SUPPLIED INFORMATION START
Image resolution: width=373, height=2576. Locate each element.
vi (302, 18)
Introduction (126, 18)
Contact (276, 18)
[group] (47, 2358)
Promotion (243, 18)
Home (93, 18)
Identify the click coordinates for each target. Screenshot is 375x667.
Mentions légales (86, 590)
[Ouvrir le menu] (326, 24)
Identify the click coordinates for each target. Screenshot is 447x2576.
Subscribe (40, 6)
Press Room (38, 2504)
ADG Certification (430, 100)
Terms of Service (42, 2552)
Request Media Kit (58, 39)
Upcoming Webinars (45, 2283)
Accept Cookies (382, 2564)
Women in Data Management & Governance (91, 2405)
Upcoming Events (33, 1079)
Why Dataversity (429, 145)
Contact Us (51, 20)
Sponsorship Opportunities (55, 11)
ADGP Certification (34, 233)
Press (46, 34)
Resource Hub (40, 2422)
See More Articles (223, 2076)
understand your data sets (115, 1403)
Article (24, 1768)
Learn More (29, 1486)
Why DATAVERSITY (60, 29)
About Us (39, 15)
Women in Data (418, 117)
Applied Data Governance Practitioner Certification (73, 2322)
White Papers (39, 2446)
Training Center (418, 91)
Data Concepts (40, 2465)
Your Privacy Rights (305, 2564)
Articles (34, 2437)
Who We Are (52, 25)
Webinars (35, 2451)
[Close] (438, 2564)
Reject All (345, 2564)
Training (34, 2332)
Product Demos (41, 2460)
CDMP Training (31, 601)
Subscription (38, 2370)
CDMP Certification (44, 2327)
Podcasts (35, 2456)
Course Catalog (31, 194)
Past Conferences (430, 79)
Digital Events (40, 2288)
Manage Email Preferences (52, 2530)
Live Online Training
SUPPLIED INFORMATION END
## [TASK INSTRUCTIONS]
Retype the whole listing above exactly.

## [WRITTEN RESPONSE]
Image resolution: width=373, height=2576. Locate each element.
vi (302, 18)
Introduction (126, 18)
Contact (276, 18)
[group] (47, 2358)
Promotion (243, 18)
Home (93, 18)
Identify the click coordinates for each target. Screenshot is 375x667.
Mentions légales (86, 590)
[Ouvrir le menu] (326, 24)
Identify the click coordinates for each target. Screenshot is 447x2576.
Subscribe (40, 6)
Press Room (38, 2504)
ADG Certification (430, 100)
Terms of Service (42, 2552)
Request Media Kit (58, 39)
Upcoming Webinars (45, 2283)
Accept Cookies (382, 2564)
Women in Data Management & Governance (91, 2405)
Upcoming Events (33, 1079)
Why Dataversity (429, 145)
Contact Us (51, 20)
Sponsorship Opportunities (55, 11)
ADGP Certification (34, 233)
Press (46, 34)
Resource Hub (40, 2422)
See More Articles (223, 2076)
understand your data sets (115, 1403)
Article (24, 1768)
Learn More (29, 1486)
Why DATAVERSITY (60, 29)
About Us (39, 15)
Women in Data (418, 117)
Applied Data Governance Practitioner Certification (73, 2322)
White Papers (39, 2446)
Training Center (418, 91)
Data Concepts (40, 2465)
Your Privacy Rights (305, 2564)
Articles (34, 2437)
Who We Are (52, 25)
Webinars (35, 2451)
[Close] (438, 2564)
Reject All (345, 2564)
Training (34, 2332)
Product Demos (41, 2460)
CDMP Training (31, 601)
Subscription (38, 2370)
CDMP Certification (44, 2327)
Podcasts (35, 2456)
Course Catalog (31, 194)
Past Conferences (430, 79)
Digital Events (40, 2288)
Manage Email Preferences (52, 2530)
Live Online Training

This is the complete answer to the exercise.